Schon früh wurde Paul Gerhardt mit schicksalhaften Momenten konfrontiert, die einen Menschen seelisch aus der Bahn werfen könnten: Mit 14 Jahren war er Vollwaise, seine Geburtsstadt wurde verwüstet, in seinem Studienort Wittenberg grassierte die Pest, und auch nach dem Westfälischen Frieden 1648 waren die Kriegsfolgen landauf, landab sichtbar. Doch anstatt zu verzagen, fand der Theologe Zuversicht in der Lyrik. Etwa 140 seiner Lieder sind überliefert, viele davon hielten Einzug in die Musik Bachs und seiner Zeitgenossen. Anlässlich Gerhardts 350. Todesjahres erklingt in jedem Konzert des Hamburger Orgelsommers in St. Katharinen ein Werk, das sich auf den Dichter bezieht. Gleich im Eröffnungskonzert stehen zwei Bach-Kantaten auf dem Programm, ausgedehnte Orgelsoli inklusive.
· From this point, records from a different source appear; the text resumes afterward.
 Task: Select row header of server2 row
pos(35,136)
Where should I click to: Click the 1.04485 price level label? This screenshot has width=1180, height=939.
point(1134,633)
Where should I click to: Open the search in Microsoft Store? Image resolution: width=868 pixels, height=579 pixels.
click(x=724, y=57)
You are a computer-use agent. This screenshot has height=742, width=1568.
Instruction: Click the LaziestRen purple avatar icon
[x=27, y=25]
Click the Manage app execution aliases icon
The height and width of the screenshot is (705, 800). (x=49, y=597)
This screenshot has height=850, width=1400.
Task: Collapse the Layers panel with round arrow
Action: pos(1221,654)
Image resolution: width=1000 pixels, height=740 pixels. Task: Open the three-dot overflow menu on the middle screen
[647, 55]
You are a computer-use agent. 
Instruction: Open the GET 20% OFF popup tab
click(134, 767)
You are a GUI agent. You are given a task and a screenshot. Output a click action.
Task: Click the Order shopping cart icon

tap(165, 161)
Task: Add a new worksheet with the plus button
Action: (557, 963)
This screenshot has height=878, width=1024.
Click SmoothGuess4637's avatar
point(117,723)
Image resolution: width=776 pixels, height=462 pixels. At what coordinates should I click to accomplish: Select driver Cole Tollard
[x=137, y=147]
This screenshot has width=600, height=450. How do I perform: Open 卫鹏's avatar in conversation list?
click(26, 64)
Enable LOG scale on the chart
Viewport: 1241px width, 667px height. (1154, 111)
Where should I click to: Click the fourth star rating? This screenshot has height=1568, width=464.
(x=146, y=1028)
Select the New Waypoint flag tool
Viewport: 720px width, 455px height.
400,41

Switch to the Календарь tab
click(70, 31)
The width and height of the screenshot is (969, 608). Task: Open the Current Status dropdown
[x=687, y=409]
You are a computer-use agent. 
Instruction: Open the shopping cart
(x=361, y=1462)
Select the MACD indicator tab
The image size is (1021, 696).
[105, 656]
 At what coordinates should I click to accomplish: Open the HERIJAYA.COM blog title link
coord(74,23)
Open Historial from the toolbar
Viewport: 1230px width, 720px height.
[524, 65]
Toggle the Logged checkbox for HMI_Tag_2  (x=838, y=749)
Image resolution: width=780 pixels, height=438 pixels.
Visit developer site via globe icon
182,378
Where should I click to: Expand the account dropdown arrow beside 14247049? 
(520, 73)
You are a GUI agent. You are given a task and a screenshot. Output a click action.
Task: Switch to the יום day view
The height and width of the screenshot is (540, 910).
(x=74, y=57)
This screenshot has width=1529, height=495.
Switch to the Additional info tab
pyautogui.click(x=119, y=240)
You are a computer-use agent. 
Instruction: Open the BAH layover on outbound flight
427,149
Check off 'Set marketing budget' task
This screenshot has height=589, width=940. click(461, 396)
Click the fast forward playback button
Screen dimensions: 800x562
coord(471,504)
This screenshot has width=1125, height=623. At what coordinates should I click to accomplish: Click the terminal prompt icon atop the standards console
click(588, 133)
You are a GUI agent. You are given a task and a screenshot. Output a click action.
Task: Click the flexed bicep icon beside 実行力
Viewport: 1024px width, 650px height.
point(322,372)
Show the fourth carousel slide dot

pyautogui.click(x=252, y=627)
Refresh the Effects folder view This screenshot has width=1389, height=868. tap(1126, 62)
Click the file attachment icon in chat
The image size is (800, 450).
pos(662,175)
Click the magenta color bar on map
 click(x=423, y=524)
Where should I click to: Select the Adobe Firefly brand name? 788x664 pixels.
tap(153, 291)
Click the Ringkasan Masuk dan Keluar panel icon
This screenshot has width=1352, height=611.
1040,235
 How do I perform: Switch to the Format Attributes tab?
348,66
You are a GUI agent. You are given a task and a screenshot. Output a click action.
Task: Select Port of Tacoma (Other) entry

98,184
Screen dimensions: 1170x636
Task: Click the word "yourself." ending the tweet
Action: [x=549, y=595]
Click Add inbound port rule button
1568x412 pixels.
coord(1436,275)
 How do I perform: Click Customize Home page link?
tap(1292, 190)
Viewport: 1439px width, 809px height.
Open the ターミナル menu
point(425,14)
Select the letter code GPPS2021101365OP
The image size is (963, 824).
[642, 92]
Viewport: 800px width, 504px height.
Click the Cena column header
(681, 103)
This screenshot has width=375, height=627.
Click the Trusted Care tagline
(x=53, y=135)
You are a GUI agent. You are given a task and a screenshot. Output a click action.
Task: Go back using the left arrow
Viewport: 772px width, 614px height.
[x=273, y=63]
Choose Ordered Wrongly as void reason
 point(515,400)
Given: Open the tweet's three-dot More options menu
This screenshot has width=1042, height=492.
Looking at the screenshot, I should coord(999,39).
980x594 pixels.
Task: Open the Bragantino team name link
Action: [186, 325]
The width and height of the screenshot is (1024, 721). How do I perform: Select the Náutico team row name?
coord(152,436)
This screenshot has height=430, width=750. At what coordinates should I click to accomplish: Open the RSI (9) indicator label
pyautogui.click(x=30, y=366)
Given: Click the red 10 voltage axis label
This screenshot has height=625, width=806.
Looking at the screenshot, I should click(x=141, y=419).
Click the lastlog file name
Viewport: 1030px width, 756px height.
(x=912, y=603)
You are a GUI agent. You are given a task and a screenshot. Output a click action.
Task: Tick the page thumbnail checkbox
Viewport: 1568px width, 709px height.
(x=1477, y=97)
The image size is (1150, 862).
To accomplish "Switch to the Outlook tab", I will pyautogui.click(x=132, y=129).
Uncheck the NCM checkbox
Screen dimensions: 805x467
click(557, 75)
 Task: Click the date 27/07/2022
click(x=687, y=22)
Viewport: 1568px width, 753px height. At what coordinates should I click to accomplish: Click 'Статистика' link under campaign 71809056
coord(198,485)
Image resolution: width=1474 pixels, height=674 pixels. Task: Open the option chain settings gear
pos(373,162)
Ein barockes Heimspiel gestaltet indes Stefan Kordes, wenn er Werke der beiden Katharinen-Organisten Heinrich Scheidemann und Johann Adam Reincken gegenüberstellt. Der japanische Bach-Spezialist Masaaki Suzuki wiederum bringt zwei erst kürzlich dem Altmeister zugeschriebene Werke zu Gehör.
Internationale Gastkünstler beim Hamburger Orgelsommer
Auch im Michel haben Leuchttürme der Orgelszene ihr Kommen angekündigt: Anna Lapwood zeigt, wie wunderbar Klassik, Pop und Filmmusik auf der „Königin der Instrumente“ klingen, der aufstrebende Jan Liebermann spannt den Bogen von Bach bis zu Vierne, und Jonathan Scott wartet mit spektakulären Transkriptionen auf. Olivier Latry hingegen präsentiert in St. Petri Bach aus der Warte französischer Komponisten. Hochklassige Improvisationen erwartet das Publikum, wenn Sietze de Vries in St. Jacobi an die Tasten und Pedale tritt sowie im Abschlusskonzert mit den Organisten der fünf Hamburger Hauptkirchen in St. Nikolai.